Defining the functions that we will run:

In [22]:
def clean_html(box_score):
    """ Info:
        This function will clean the html file and return a soup object
        ---------------------------------------------------------------
        Input:
        box_score: html file
        ---------------------------------------------------------------
        Output:
        soup: BeautifulSoup object
        """
    
    with open(box_score, 'r', encoding="utf-8", errors='ignore') as f:
        html = f.read()
    
    soup = BeautifulSoup(html)
    [f.decompose() for f in soup.select('tr.over_header')]
    [f.decompose() for f in soup.select('tr.thead')]
    print('Box score readed and parsed to soup object')

    return soup


In [23]:
def get_score_line(soup):
    """ Info:
        This function will get the score line from the soup object
        and return a dataframe with the score line.
        ---------------------------------------------------------------
        Input:
        soup: BeautifulSoup object
        ---------------------------------------------------------------
        Output:
        score_row: Dataframe with the score line of the game with total points.  """

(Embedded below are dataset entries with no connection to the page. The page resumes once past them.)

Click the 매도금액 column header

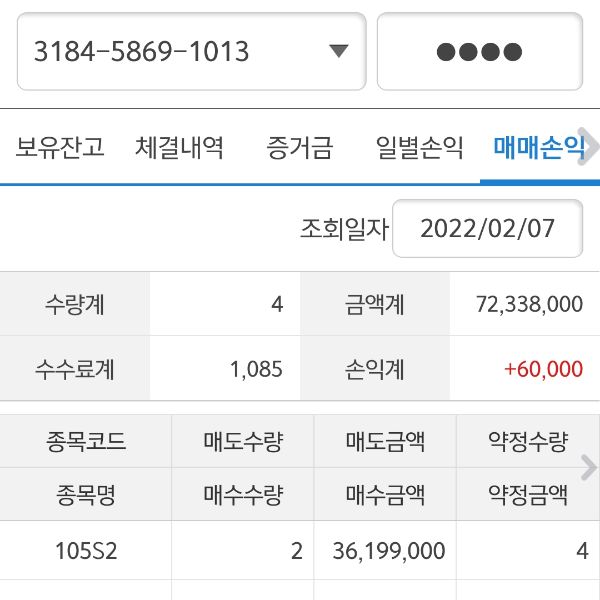386,441
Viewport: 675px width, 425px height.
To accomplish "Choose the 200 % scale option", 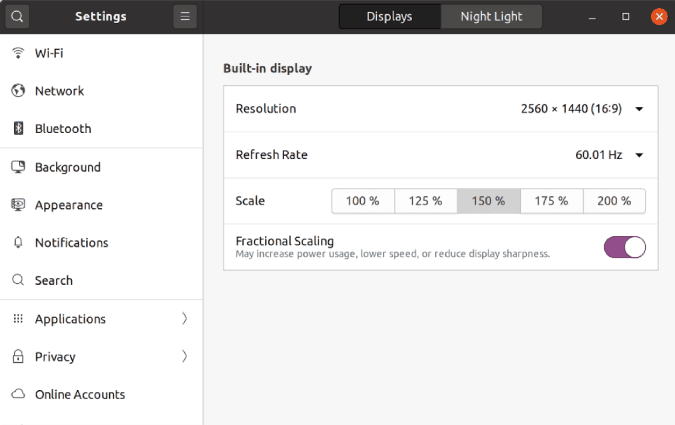I will pyautogui.click(x=614, y=201).
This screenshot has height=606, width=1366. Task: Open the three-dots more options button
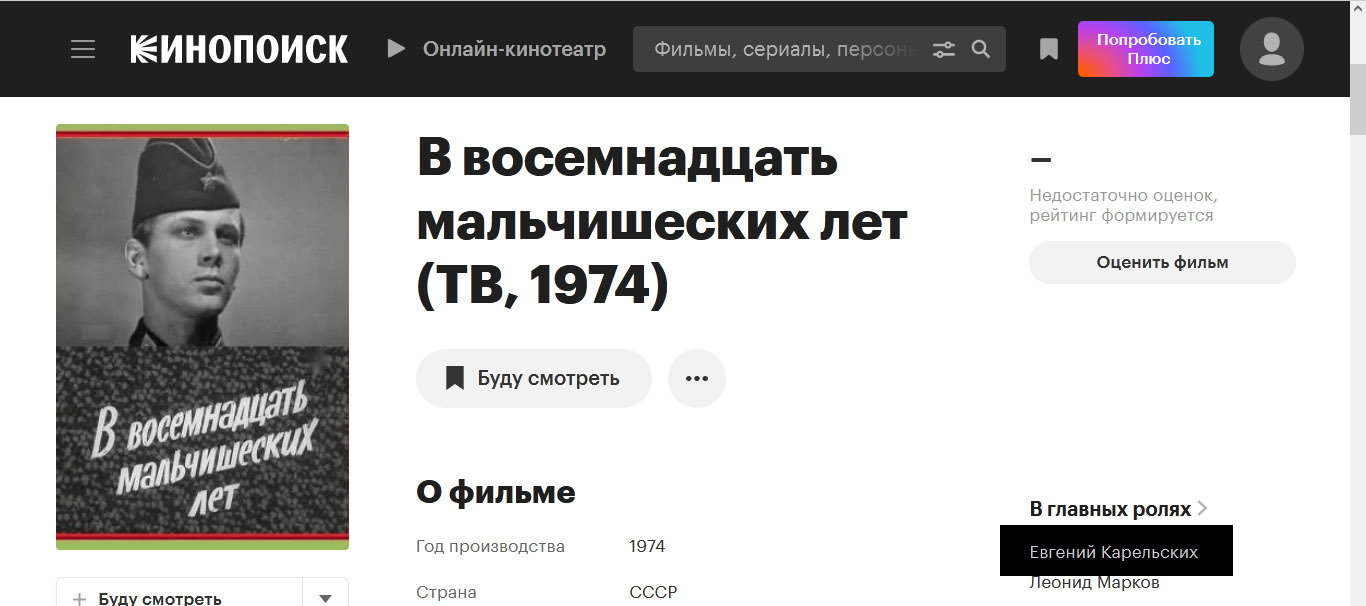pyautogui.click(x=696, y=378)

    score_row = pd.read_html(str(soup), attrs={'id': 'line_score'})[0] # grab the first table, thats actually the table we want
    print(score_row)
    # we get to change name of first column and last column (total and teams names) because colunns dinamically change in between
    try:
        print('entering the try block for score line function')
        score_row.columns.values[0] = 'Team' # first column with the teams name
        score_row.columns.values[-1] = 'Total' # switch name of T for Total
        score_row = score_row[['Team', 'Total']] # we get only the important values for us, and ignore the partial scores.
    # if we get a key error, it means that "None of [Index(['Team', 'Total'], dtype='object')] are in the [columns]" so we need to change the name of the columns
    except KeyError:
        print('entering the except block')
        #renaming the columns, 0 is the first column and we renaming to team, 'T' is the last column and we rename to 'Total'
        score_row.rename(columns={0: 'Team', 'T': 'Total'}, inplace=True)
        score_row = score_row[['Team', 'Total']] # we get only the important values for us, and ignore the partial scores.
        print('Score line extracted under exception error')


        
     
    return score_row



In [24]:
#Now, we gonna create a function to grab the basic and advanced stats by team, in a list of the 2 teams that are playing each other
def get_stats(soup, team, stat):
    """ Info:
        This function will get the stats from the soup object
        and return a dataframe with the stats.
        ---------------------------------------------------------------
        Input:
        soup: BeautifulSoup object
        team: string with the team name
        stat: string with the type of stats (basic or advanced)
        ---------------------------------------------------------------
        Output:
        df: Dataframe with the stats of the game.  """
    
    df = pd.read_html(str(soup), attrs={'id':f'box-{team}-game-{stat}'}, index_col=0)[0] # indexcol will be the players column
    
    df = df.apply(pd.to_numeric, errors='coerce')
    return df

In [25]:
#Function to get the season of that game.
def get_game_season(soup):
    """ Info:
        This function will get the season of the game from the soup object
        and return a string with the season.
        ---------------------------------------------------------------
        Input:
        soup: BeautifulSoup object
        ---------------------------------------------------------------
        Output:
        string: string with the season of the game.  """
    id = soup.select('#bottom_nav_container')[0]
    string= id.find_all('u')[3] # this u tag has the exact season, so we use regex to extract it
    return re.findall(r'\d{4}-\d{2}', str(string))[0]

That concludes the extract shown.